Start by copying this lab notebook into your notebook folder, and run it step by step from there.

The Iris dataset is a well-known dataset in the machine learning community, often used for demonstrating classification algorithms and exploratory data analysis. The dataset contains measurements of four features from three different species of iris flowers.

## Description of the Dataset

The dataset includes the following columns:
- `sepal length` (in cm)
- `sepal width` (in cm)
- `petal length` (in cm)
- `petal width` (in cm)
- `species` (Iris-setosa, Iris-versicolor, Iris-virginica)

The aim is often to classify the iris species based on the given measurements.

## Loading the Dataset

We will begin by loading the dataset and taking a look at its structure.

In [None]:
import pandas as pd
from sklearn.datasets import load_iris
import seaborn as sns
import matplotlib.pyplot as plt
import plotly.express as px

# Load Iris dataset
iris = load_iris()
iris_df = pd.DataFrame(data=iris.data, columns=iris.feature_names)
iris_df['species'] = iris.target

# Map target numbers to actual species names
species_map = {0: 'Iris-setosa', 1: 'Iris-versicolor', 2: 'Iris-virginica'}
iris_df['species'] = iris_df['species'].map(species_map)

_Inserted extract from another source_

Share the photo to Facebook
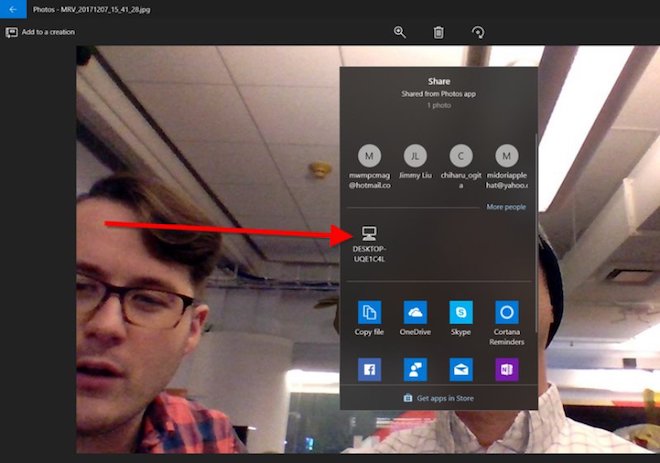The width and height of the screenshot is (660, 463). [x=369, y=370]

# Display the first few rows of the dataset
iris_df.head()

## Summary Statistics

We will now look at the summary statistics of numerical columns in the dataset.


In [None]:
# Summary statistics
iris_df.describe()

## Data Visualization

Visualizing the data is often very helpful in understanding the distribution and difference between the species based on various features. We will start by plotting pairplots using `seaborn`.

In [None]:
# Pairplot of the dataset
sns.pairplot(iris_df, hue='species')
plt.show()

## 3D Scatter Plot using Plotly

Finally, we will create a 3D scatter plot to better visualize the spread of each species across three selected features: sepal length, sepal width, and petal length.

In [None]:
# 3D Scatter plot
fig = px.scatter_3d(iris_df, 
                    x='sepal length (cm)', 
                    y='sepal width (cm)', 
                    z='petal length (cm)', 
                    color='species',
                    title='3D Scatter plot of the Iris Dataset')
fig.show()


## Wrap up

This notebook provides an overview and initial exploratory analysis of the Iris dataset. We examined the structure and summary statistics of the data, and visualized it using pairplots and a 3D scatter plot to help understand the relationships between the different species and their features.

Update your Overleaf.

In particular note how many dimensions the iris dataset has.